• EXERCISE: How many of the lines below include "page"? Give the number and no other words.

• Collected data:
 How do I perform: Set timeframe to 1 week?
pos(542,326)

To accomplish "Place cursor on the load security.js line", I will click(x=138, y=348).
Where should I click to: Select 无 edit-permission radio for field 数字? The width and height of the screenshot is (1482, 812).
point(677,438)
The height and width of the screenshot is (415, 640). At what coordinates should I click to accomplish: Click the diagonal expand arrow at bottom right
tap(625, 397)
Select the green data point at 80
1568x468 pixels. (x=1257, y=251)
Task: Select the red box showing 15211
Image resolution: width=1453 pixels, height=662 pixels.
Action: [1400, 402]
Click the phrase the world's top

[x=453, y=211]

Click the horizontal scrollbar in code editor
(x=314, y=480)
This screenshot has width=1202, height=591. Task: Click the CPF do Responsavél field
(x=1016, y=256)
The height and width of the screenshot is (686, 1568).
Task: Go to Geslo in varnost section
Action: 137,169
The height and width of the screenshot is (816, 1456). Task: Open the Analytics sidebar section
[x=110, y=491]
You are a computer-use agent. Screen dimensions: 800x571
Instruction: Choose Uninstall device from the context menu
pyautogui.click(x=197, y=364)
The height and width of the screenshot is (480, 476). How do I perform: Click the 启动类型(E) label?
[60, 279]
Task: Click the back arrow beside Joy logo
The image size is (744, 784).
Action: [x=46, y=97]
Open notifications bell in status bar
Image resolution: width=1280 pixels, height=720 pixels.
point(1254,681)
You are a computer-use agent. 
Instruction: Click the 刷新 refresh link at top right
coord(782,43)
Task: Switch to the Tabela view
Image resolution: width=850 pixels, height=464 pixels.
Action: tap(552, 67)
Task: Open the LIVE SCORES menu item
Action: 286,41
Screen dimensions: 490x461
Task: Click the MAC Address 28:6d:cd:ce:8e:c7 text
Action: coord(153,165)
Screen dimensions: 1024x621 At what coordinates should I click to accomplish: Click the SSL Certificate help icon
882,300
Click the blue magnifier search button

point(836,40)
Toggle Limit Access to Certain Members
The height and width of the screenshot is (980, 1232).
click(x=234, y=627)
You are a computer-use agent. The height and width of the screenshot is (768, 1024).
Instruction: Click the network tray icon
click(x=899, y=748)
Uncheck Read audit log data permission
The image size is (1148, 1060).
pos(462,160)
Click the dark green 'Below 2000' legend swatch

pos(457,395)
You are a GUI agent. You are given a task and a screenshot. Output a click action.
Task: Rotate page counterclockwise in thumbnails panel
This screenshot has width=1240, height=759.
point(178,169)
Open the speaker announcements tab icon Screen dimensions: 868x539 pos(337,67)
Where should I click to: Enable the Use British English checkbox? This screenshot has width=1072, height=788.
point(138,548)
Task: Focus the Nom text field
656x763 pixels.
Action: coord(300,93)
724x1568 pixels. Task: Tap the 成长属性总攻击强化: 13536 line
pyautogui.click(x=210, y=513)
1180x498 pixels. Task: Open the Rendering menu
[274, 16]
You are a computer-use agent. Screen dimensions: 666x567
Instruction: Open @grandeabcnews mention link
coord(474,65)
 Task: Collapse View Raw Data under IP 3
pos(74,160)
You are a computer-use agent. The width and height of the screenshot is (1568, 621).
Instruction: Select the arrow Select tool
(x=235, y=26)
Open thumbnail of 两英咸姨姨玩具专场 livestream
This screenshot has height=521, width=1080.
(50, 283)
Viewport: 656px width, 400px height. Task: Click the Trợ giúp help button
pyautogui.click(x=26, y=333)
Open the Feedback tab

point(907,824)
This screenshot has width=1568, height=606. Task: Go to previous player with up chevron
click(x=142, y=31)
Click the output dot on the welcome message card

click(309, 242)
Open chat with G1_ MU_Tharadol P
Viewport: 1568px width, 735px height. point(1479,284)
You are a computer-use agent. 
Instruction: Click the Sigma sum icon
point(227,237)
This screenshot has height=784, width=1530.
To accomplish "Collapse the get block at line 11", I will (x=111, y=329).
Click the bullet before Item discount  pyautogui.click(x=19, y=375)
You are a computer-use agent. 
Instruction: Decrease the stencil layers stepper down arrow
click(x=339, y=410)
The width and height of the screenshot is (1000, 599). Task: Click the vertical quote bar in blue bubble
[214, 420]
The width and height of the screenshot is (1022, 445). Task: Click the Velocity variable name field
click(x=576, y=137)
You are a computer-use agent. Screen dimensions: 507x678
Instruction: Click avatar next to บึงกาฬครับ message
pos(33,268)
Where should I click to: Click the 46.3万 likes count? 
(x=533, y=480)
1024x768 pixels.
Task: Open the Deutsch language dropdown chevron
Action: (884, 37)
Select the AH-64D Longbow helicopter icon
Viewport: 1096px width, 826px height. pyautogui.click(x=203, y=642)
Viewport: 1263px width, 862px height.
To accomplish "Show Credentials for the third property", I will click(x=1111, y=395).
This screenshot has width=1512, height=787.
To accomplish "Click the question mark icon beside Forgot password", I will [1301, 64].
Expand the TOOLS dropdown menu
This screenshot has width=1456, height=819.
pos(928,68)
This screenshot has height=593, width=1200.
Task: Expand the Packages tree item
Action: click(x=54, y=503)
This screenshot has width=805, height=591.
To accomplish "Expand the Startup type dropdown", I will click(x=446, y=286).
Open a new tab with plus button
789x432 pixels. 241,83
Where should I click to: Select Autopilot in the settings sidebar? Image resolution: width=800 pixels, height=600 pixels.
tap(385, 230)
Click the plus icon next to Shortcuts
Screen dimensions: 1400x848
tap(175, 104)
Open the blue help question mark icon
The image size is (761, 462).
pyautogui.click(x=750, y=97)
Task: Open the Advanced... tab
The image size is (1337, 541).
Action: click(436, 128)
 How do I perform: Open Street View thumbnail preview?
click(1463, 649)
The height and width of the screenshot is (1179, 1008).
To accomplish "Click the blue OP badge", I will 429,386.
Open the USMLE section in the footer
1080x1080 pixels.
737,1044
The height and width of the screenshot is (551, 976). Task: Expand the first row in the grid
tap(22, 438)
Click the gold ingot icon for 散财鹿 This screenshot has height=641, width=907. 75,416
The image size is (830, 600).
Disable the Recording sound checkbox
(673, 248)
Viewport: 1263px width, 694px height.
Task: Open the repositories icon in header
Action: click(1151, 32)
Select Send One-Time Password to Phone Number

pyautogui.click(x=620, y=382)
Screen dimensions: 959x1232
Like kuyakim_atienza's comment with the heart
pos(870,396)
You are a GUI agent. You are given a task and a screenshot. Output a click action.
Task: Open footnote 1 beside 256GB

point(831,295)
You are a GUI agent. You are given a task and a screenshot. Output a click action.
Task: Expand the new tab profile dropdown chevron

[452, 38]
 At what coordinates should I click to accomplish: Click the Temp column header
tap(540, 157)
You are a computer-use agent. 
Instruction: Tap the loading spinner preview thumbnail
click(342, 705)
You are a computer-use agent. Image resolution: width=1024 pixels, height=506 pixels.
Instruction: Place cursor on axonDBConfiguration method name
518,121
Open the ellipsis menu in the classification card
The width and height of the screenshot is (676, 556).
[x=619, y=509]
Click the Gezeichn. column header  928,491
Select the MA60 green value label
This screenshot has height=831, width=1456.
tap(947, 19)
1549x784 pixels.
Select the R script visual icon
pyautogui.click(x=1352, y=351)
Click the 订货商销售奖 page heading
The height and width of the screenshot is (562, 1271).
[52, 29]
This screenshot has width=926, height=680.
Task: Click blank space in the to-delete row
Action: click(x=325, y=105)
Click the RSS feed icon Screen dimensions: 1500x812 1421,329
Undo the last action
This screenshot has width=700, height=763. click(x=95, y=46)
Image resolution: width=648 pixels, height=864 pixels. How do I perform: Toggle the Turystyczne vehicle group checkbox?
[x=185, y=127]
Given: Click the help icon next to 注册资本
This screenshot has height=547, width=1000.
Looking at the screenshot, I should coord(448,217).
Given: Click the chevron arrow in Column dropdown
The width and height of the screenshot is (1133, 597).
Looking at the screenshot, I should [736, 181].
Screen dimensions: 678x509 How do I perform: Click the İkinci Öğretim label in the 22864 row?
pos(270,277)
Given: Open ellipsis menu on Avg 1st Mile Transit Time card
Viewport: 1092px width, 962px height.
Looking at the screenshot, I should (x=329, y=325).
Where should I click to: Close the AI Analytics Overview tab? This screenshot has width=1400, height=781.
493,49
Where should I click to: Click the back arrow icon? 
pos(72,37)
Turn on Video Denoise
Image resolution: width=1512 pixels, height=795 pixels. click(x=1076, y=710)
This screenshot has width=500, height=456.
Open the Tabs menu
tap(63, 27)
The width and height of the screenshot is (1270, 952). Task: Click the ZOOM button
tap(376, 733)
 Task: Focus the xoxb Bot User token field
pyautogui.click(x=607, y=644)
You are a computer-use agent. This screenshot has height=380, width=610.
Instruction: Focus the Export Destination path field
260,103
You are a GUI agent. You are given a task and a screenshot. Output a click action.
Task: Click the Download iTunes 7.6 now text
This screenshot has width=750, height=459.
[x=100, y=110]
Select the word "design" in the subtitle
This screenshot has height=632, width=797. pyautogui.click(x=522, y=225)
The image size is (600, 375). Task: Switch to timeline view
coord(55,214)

• EXERCISE SOLUTION: 2